Not long after Matthew Taylor was appointed by the government to review the changes to the UK labour market, a barrister sent him a copy of a recent speech about UK employment law. It was 64 pages long. “Dear Matthew,” the barrister wrote, “here’s my speech — I’m afraid it’s a rather superficial account.”
Mr Taylor won a ripple of sympathetic laughter in Cardiff this week when he told this anecdote to a room of academics, trade unionists, employers and members of the public.
Over the course of the next two hours, their debate gave a taste of the wide-ranging and complex issues on Mr Taylor’s plate: a supply teacher complained she was earning half what she should be; a Deliveroo employee said couriers did not want to lose their flexibility; a trade unionist had a spat with the leader of a recruitment trade body over a wrinkle in employment law relating to agency workers’ pay, which is known as the “Swedish derogation”.

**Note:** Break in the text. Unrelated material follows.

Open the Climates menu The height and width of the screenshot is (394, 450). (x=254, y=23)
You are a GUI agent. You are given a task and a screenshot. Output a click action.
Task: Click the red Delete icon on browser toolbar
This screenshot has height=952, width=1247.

Mr Taylor’s ideas for policy recommendations are similarly wide-ranging. They vary in scope from employability skills to zero-hours contracts to longer-term recommendations about the direction of tax and benefit policies.
The UK’s growing “gig economy” is one of the thorniest issues on his agenda. Legal battles have broken out across the UK over whether workers for companies like Uber and Deliveroo are truly “self-employed”. So far, these questions are being settled very slowly by employment tribunals.
Uber lost a test case last year after judges ruled the company had misclassified two drivers as “self-employed” so owed them the minimum wage and holiday pay. However, Uber continues to treat drivers as self-employed while the company appeals against the decision.
If people think good work is impossible, or they think it’s incompatible with business competitiveness, then we’re in trouble
Matthew Taylor
“We all agree in the review, the law should do more of the work and the courts should do less of the work,” Mr Taylor said. He wants to “define in primary legislation” the principles that distinguish “self-employment” status from “worker” status — people in the latter group have more rights than the self-employed but fewer rights than full “employees”.
He is also considering the idea of reversing the burden of proof so that individual workers do not have to go to court to settle disputes over their employment status.
Instead they could ask an intermediary organisation such as Acas for a judgment. The onus would then be on the employer to challenge that decision in the courts.
Mr Taylor and his team have been unusually open about their ideas, even when they are only on the drawing board. “There’s virtually nothing I’ll say to you that I didn’t say last time I met my Number 10 minders,” he said. “[It] means we may float ideas that don’t end up in the report, but I think that’s a price worth paying for openness.”
Mr Taylor, now the chief executive of the RSA — the Royal Society for the encouragement of Arts, Manufactures and Commerce — is a savvy political operator who led the Number 10 policy unit for several years under Mr Blair. He has seen independent reviews fail in the past, their policy recommendations left to languish on dusty shelves. As a result, he wants to build support for the Taylor Review before it is published. Next month, he will launch a national campaign to encourage people to discuss the notion “good work” and what it means to them.
“If people think good work is impossible, or they think it’s incompatible with business competitiveness, then we’re in trouble,” he said. “So I want to have that conversation and win that argument.”